# [EXTRACT TO READ]
Moon Child Step Mom's picture

So the kids have been at their moms house since Christmas Day… the LONGEST stretch that she’s had them since DH and I were married. (Usually she only sees them every other Saturday to Sunday… two flippin days and one night total, not a “true” measure of their behavior by any stretch of the imagination) And they’ve finally gotten comfortable enough at her house to let their natural little personalities fly!

She calls up last night borderline hysterical…
Mother Russia: “Oh…*SS3* is horrible little monster!!!”

DH: “Well Jeeze! He isn’t standing right there listening to you call him names is he?!?!?”

Mother Russia: “Oh no… no… he upstairs crying. I put in Time Out cause he punch *SS6* in eye so bad he no see for an hour. He scream and punch all day… OH where is my precious baby and who is this terrible monster?!?”

DH: “Did you crack his ass..? He never behaves that way at our house… put him on the phone”

(Records of locating words and elements)
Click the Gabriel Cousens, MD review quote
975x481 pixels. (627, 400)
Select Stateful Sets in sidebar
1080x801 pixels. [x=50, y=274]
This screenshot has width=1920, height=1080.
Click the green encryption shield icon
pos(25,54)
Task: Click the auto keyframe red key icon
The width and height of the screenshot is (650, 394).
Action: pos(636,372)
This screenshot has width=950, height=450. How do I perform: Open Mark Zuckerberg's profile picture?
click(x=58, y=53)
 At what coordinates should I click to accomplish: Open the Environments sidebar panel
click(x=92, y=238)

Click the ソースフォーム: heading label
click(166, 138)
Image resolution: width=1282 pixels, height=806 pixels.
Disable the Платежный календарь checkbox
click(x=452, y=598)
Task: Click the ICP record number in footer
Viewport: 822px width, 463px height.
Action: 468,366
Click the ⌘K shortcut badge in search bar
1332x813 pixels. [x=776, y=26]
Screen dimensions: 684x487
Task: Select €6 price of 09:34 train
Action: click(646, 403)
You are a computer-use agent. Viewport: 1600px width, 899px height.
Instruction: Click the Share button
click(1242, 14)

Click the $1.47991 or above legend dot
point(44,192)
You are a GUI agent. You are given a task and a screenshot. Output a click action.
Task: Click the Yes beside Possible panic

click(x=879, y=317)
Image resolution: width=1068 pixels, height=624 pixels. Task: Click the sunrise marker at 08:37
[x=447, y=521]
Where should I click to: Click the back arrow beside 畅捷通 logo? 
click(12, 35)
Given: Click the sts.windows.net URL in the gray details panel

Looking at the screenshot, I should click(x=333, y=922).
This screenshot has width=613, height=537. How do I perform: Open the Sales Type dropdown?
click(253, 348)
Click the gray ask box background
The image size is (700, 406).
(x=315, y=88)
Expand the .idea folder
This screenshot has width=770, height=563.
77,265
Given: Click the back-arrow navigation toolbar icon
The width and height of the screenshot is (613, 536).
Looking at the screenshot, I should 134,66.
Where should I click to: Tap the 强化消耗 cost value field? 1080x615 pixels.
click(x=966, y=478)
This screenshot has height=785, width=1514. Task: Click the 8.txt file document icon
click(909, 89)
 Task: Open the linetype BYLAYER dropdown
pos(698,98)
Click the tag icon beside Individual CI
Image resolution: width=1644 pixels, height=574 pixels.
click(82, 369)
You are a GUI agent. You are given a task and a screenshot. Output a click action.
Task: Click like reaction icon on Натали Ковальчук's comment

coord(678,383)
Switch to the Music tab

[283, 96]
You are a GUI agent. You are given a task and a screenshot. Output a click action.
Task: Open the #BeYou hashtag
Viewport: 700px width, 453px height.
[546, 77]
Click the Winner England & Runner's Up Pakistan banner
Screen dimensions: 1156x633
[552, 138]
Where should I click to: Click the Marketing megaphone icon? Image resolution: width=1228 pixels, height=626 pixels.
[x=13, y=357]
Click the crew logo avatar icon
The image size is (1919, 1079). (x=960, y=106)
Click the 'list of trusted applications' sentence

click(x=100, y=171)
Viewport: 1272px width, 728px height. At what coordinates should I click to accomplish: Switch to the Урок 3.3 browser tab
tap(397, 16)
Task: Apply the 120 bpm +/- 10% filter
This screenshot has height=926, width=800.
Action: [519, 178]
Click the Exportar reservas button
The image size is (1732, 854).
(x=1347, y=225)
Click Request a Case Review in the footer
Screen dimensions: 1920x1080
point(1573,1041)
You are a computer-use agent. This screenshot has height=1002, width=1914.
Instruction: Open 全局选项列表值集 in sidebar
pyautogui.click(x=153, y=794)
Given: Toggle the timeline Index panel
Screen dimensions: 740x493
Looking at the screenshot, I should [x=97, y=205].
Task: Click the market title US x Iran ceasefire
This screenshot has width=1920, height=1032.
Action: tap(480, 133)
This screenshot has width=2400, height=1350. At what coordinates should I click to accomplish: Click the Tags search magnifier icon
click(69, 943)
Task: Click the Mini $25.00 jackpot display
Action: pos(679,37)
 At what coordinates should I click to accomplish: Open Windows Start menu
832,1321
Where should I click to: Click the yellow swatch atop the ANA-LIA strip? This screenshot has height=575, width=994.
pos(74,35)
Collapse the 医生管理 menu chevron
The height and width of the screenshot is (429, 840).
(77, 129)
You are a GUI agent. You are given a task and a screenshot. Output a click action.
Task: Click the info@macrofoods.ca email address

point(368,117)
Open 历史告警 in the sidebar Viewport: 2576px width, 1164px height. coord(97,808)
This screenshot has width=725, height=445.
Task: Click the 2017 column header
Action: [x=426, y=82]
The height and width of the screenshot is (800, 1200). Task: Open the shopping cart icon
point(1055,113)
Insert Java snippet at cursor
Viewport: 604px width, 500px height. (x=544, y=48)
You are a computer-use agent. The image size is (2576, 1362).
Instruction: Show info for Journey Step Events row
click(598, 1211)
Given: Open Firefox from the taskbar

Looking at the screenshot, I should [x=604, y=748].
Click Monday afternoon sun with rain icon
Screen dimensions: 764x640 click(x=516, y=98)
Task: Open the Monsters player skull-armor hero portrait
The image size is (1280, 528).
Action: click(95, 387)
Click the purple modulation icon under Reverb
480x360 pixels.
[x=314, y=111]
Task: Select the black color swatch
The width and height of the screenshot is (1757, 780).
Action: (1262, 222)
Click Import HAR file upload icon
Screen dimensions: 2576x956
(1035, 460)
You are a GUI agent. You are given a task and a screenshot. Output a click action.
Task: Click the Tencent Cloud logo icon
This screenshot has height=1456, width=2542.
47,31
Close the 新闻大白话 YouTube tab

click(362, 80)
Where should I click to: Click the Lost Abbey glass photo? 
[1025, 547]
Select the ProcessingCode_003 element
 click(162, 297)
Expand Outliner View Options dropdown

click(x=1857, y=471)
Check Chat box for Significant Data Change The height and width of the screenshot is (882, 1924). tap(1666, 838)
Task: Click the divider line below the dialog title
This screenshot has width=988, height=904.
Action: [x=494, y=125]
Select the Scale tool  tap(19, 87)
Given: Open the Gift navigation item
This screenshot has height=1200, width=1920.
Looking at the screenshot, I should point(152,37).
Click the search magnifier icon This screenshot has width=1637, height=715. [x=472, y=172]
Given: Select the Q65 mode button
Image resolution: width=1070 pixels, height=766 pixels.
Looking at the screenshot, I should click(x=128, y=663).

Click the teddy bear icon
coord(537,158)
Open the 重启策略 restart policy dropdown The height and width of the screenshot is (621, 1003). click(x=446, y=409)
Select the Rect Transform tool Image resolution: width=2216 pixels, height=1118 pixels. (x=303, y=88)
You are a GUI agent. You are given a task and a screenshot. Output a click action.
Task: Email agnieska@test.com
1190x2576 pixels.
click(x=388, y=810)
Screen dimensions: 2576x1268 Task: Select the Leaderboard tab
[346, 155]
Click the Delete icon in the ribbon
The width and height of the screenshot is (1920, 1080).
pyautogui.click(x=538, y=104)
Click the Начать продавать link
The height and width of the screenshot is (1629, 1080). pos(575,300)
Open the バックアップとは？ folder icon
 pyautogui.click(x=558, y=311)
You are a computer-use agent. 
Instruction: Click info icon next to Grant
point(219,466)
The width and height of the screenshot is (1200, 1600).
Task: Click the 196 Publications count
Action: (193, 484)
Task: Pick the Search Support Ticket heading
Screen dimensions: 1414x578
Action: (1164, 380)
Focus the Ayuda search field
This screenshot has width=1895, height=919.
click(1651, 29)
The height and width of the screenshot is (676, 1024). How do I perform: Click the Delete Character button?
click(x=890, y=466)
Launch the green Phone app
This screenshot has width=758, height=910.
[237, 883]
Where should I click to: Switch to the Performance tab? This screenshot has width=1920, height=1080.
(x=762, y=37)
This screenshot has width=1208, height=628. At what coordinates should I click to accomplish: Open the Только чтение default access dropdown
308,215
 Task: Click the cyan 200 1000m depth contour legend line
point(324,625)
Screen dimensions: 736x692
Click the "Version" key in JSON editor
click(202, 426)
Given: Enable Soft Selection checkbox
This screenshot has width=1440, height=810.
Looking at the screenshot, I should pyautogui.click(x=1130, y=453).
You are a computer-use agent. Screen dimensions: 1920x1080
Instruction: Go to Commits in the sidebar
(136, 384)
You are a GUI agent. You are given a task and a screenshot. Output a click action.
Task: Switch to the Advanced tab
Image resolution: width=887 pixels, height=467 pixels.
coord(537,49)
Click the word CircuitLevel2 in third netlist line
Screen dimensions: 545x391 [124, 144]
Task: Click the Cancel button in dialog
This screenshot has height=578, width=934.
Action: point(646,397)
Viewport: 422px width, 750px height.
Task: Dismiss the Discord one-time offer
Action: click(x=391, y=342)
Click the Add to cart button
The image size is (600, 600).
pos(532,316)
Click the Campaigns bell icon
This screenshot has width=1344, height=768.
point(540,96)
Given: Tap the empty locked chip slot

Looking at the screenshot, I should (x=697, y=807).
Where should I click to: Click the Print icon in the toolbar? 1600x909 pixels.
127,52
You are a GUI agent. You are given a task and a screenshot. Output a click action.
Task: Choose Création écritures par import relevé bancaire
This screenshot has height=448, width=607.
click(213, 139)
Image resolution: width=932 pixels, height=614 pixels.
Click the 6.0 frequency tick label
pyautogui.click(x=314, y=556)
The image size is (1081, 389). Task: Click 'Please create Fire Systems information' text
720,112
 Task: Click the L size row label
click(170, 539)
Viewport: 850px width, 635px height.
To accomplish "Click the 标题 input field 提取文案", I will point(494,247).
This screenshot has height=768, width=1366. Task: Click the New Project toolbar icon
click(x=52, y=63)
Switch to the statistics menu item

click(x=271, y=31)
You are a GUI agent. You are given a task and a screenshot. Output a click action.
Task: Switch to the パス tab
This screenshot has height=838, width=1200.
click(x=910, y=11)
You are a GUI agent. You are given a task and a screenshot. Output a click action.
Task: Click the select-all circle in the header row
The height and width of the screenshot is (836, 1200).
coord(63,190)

# [SET PROBLEM]
Rewrite the stepmom's post from "So the kids" to "little personalities fly!", switching "Christmas Day" to "New Year's Day". The records are separate material and have no connection to the text.

# [ANSWER TO THE TASK]
So the kids have been at their moms house since New Year's Day… the LONGEST stretch that she’s had them since DH and I were married. (Usually she only sees them every other Saturday to Sunday… two flippin days and one night total, not a “true” measure of their behavior by any stretch of the imagination) And they’ve finally gotten comfortable enough at her house to let their natural little personalities fly!